Old Wicked Songs isn't a dazzling work, but it's a subtle play that ends up being quite satisfying.

Old Wicked Songs runs through December 5, 2010, at Bristol Riverside Theatre, 120 Radcliffe Street, Bristol, PA. Ticket are $31, with discounts available for students and groups, and are available by calling the box office at 215-785-0100, online at www.brtstage.org, or by visiting the box office.


In the closing moments of Old Wicked Songs, the teacher gives his student an important piece of advice: "Question. Always question." The great philosopher Socrates gave his students the same advice in the year 399 B.C., instructing them never to be satisfied with simple answers. That advice earned him enemies, and Socrates found himself under arrest, charged with corrupting the youth of Athens. The speech he gave in his defense, as transcribed by his most famous student, makes up Plato's Apology: The Trial of Socrates. It's now being given a well-crafted production by Quintessence Theatre Group.

As played by Sam Tsoutsouvas, Socrates looks like he could use a good scrubbing. He dresses in dingy brown clothes, and he paces barefoot across a wooden stage. He doesn't seem the sort of person that the elders of Athens would be proud of. But you've got to hand it to Socrates—while he may be far from tidy, he is a giant among men.

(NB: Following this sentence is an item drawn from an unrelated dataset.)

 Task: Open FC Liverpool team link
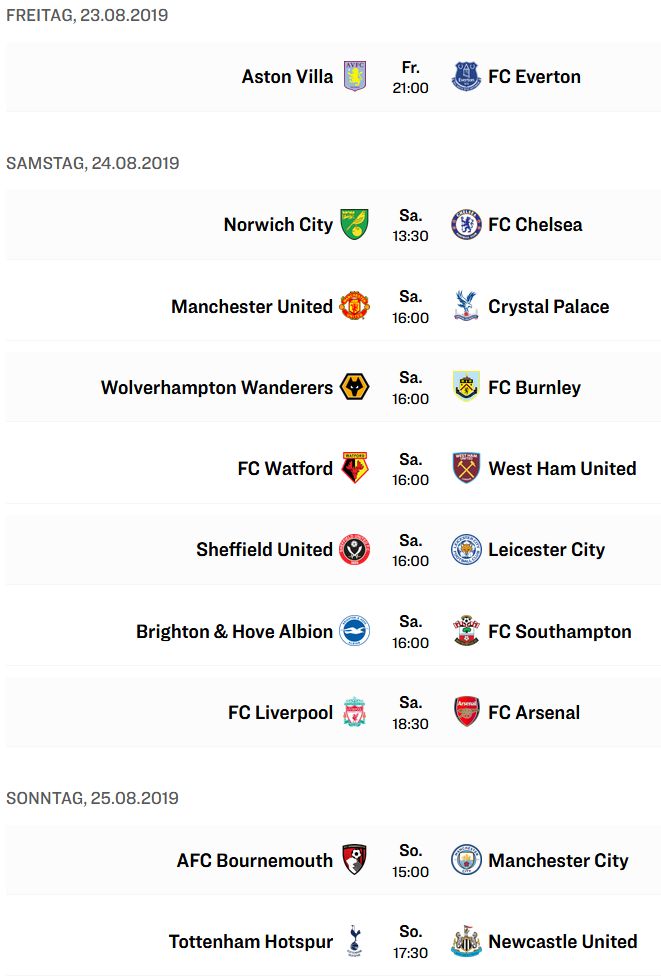pyautogui.click(x=280, y=712)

Tsoutsouvas' Socrates knows he's superior to the jurors who sit in judgment of him; he even brags about how the Oracle of Delphi proclaimed that there was no one wiser. Tsoutsouvas successfully explores all sides of Socrates' personality, making him appear sometimes condescending, sometimes ingratiating, sometimes wry, sometimes discouraged. Tsoutsouvas has an authoritative presence, and he makes it clear why Socrates was both loved and feared. He never makes Socrates seem desperate, even as he asks the jurors to "think only of the justness of my cause."

The Apology (in which Socrates, contrary to the term's modern meaning, apologizes for nothing) runs around an hour, and it's nearly all a monologue. At one point Socrates is interrupted by his chief accuser, Meletus, played by Sean Bradley. (Costume designer Jane Casanave has outfitted Bradley in an immaculate business suit, making him appear flush with success. It's an appropriate contrast with the scruffy Socrates.) Alexander Burns' restrained direction focuses on the words, letting nothing get in the way; this is old-fashioned oratory, delivered well. There are occasional sound effects used (rumbling outcries from the jurors), which are distracting at first, but eventually you get used to them.

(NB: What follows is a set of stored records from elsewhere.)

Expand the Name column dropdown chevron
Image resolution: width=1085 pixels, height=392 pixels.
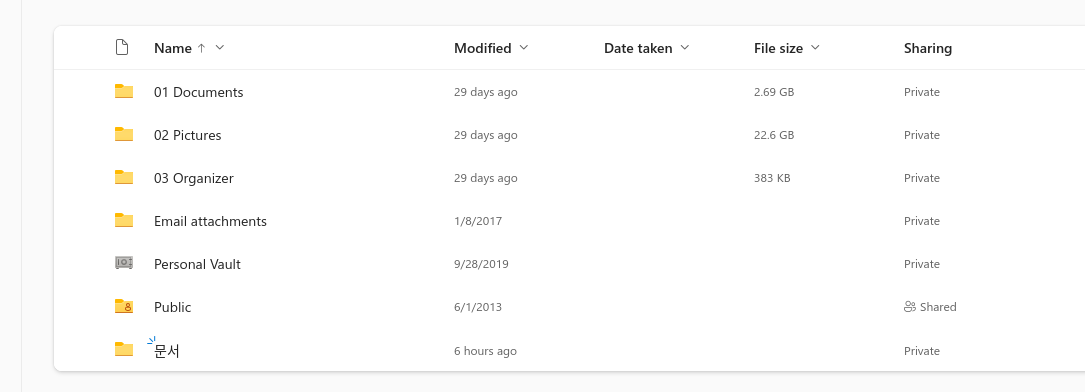point(220,48)
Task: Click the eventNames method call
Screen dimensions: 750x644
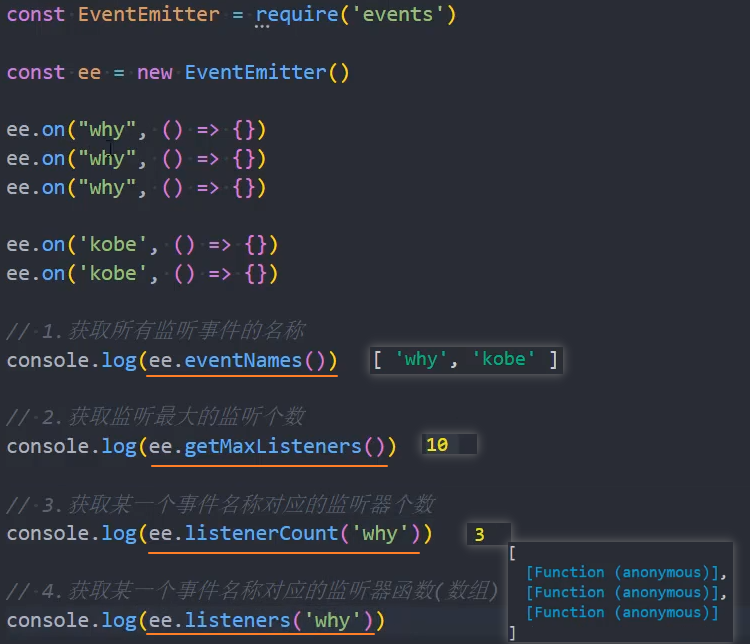Action: pos(243,360)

Despite the solid acting and directing, however, Plato's Apology works on an intellectual level only, not an emotional one. It's not dramatically engaging theater, even though it depicts a trial in which a man's life is on the line. Some viewers may have a hard time staying involved in the hour-long speech, no matter how fine the acting. And Quintessence's home at the Sedgwick Theater, with its too-bright lighting and a high ceiling that often swallows the actors' words, does not reward concentration. But fans of fine classical acting will find Tsoutsouvas' rich, varied performance reason enough to enjoy this production.

Plato's Apology: The Trial of Socrates runs through December 5, 2010, and is presented by Quintessence Theatre Group at Sedgwick Theater, 7137 Germantown Ave. Ticket prices are $30, with discounts available for students and seniors, and are available online at www.QuintessenceTheatre.org, or by visiting the box office.